Pre-processing of spectral data. (A) Spectral gradient from the LVSBPF. (Left) Gamma-corrected image at frame 40 of brown macroalgae with two red dots showing the pixel positions at the top and bottom of the grey-colored plate. (Right) The graph shows the spectrum for each channel (RGB) for the grey-colored plate.
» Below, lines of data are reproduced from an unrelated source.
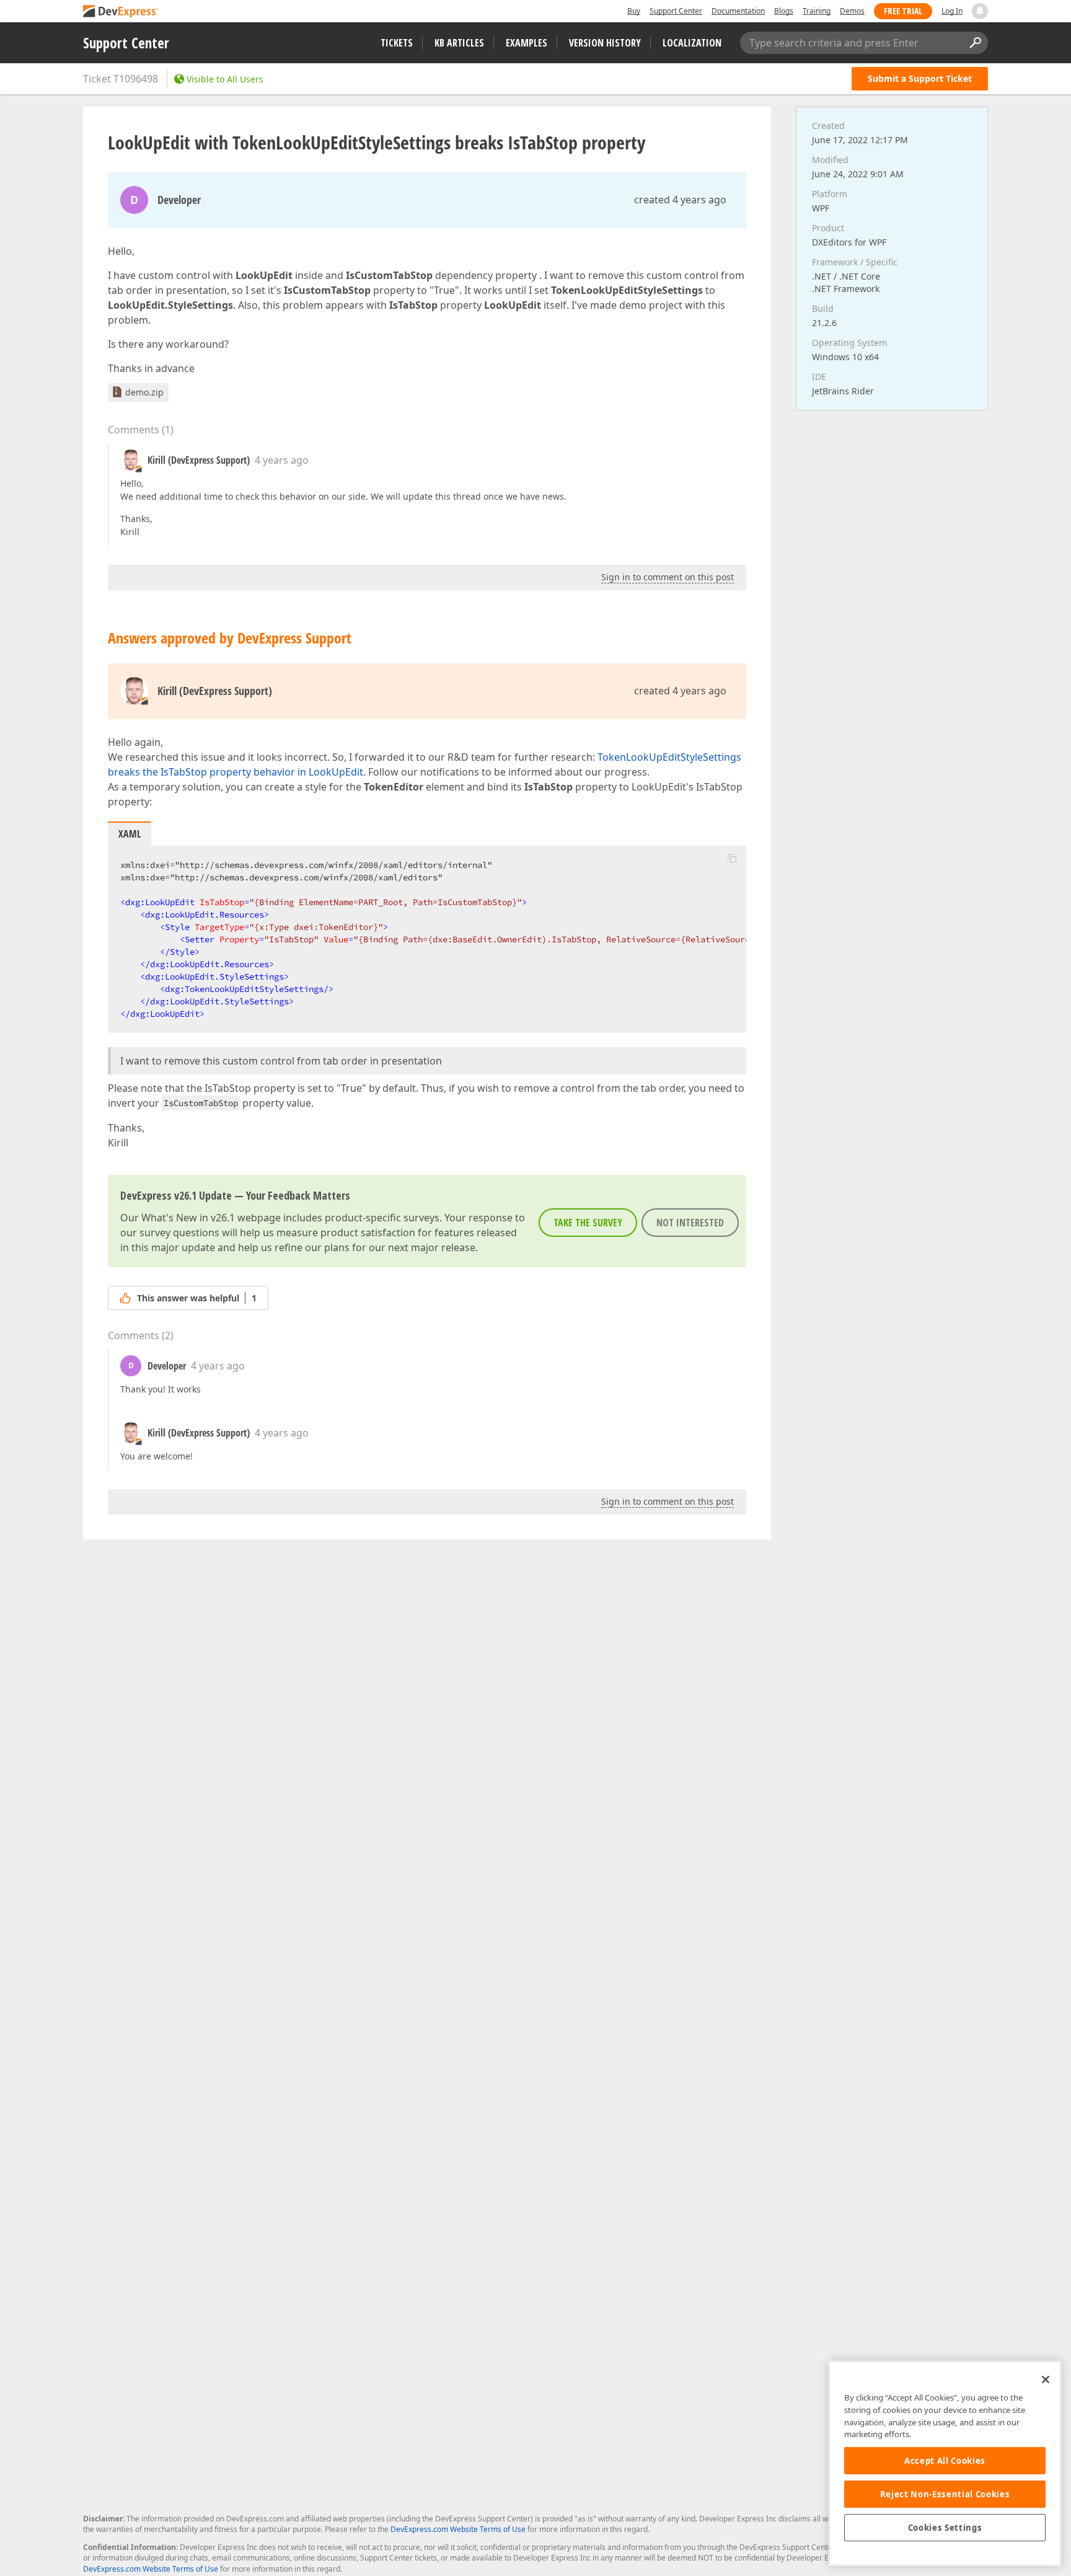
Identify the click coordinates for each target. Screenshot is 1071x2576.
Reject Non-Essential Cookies (945, 2494)
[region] (945, 2463)
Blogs (783, 11)
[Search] (975, 43)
The solid line indicates the top part of the panel, and the dashed line indicates the bottom of the panel, showing the gradient shift between the top and bottom. The red arrows indicate the blue and red positions for the onset and are taken at the start of the blue spectrum and the end of the red spectrum. The spectra are normalized. (B) Shifted spectra. The graph shows the shifted spectrum for each channel (RGB) of the grey-colored plate after cross-correlation. The solid and dashed lines are described above. The spectra are normalized. (C) The red plot shows the normalized summed spectrum of trimmed RGB channels with linear interpolation of wavelengths. The Y-axis shows intensity measured in artificial units (a.u.) shown in red. The blue plot shows the same spectrum after pixel calibration, data binning (factor of 5), and the Savitzky–Golay filter (order = 2, window = 9) is applied. The Y-axis shows intensity measured in arbitrary units (a.u.) shown in blue.

Figure 8

Architecture of the 1D-CNN trained for macroalgal classification. Our CNN takes in spectral information from 45 bands from each pixel in the hypercube (violet, 400 nm and red, 700 nm) in the training set in the form of a one-dimensional array (1 × 45). The model consists of two convolutional layers, two pooling layers, one flatten layer, and two dense layers. The name of each layer is shown at the top, kernel numbers are shown underneath the convolutional and pooling layers, and kernel size is shown as k. Output size is shown on the side of each layer and at the bottom for the flatten and dense layer and output.

Figure 9

Mean reflectance spectra for each macroalgae class in the spectral library used as a training dataset for tuning the 1D-CNN model.

Figure 10

Classification results of each class generated by the 1D-CNN model. Predicted segmentation for (A) Ceramium sp., (B) Vertebrata byssoides, (C) Fucus serratus, and (D) Fucus versiculosus. The legend indicates the class and the corresponding coverage percentage predicted by the 1D-CNN model. For clarity, the background that represents the remaining coverage percentage is excluded.